--- GIVEN PROBLEM 1 ---
In the Chapter 19 excerpt, on what date did People magazine reach newsstands with Love on the cover?
--- GIVEN PROBLEM 2 ---
Copy word for word the passage of the Chapter 19 excerpt that begins with the words containing "By the time" and ends with "all about it.".

EXCERPT start

Chapter 19

Students on the university’s campus tried to get their lives back to normal, but it wasn’t easy. The media scrutiny, while perhaps waning, was still pervasive. With every university milestone came another round of reporters looking to cover it from the “Yeardley Love” angle. On May 13, People magazine hit newsstands and mailboxes with Love on the cover. In bold letters, layered over the team photo that had run in newspapers nationwide, the cover text asked: “COULD SHE HAVE BEEN SAVED?” An inset photo of Huguely in jail garb hovered over the ominous title: “Virginia Lacrosse Killing.” It was heavy fare, juxtaposed alongside a photo of actress Sandra Bullock with her new adopted child and an announcement that country music artists Blake Shelton and Miranda Lambert had gotten engaged.

By the time freelance writer Matthew Power showed up to cover the university’s graduation, the whole town of Charlottesville seemed exhausted by what he described as a “shark frenzy” of media attention.

Power, a contributor editor to Harper’s Magazine whose works have been published in dozens of high-profile magazines, including Men’s Journal, Mother Jones, Slate, and Maxim, got a surprise phone call from Rolling Stone magazine. Editors there had been slow to pick up on the Love slaying, but following the cover story in People, they seemed interested in providing readers with a more detailed takeout than they’d seen to date. Power hadn’t paid much attention to the case until he was asked to cover it. But his mother knew all about it.

EXCERPT end
AVAILABLE DATA start

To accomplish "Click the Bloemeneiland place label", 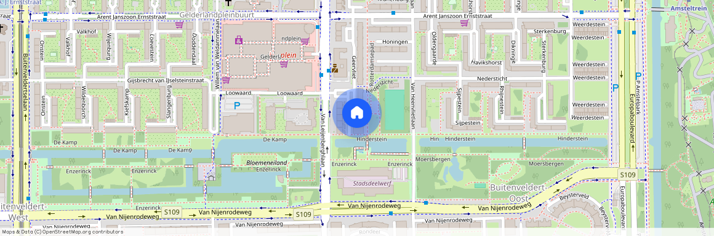I will 267,162.
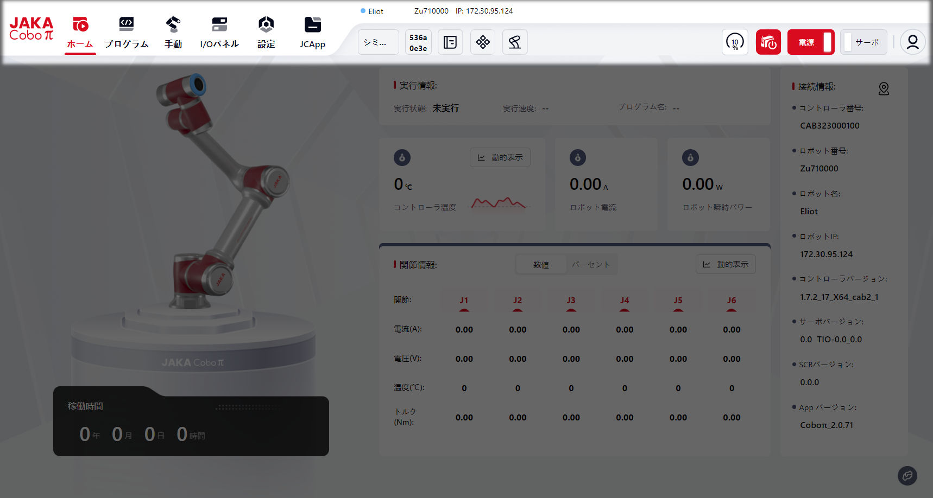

AVAILABLE DATA end

--- TASK OUTPUT 1 ---
May 13

--- TASK OUTPUT 2 ---
By the time freelance writer Matthew Power showed up to cover the university’s graduation, the whole town of Charlottesville seemed exhausted by what he described as a “shark frenzy” of media attention.

Power, a contributor editor to Harper’s Magazine whose works have been published in dozens of high-profile magazines, including Men’s Journal, Mother Jones, Slate, and Maxim, got a surprise phone call from Rolling Stone magazine. Editors there had been slow to pick up on the Love slaying, but following the cover story in People, they seemed interested in providing readers with a more detailed takeout than they’d seen to date. Power hadn’t paid much attention to the case until he was asked to cover it. But his mother knew all about it.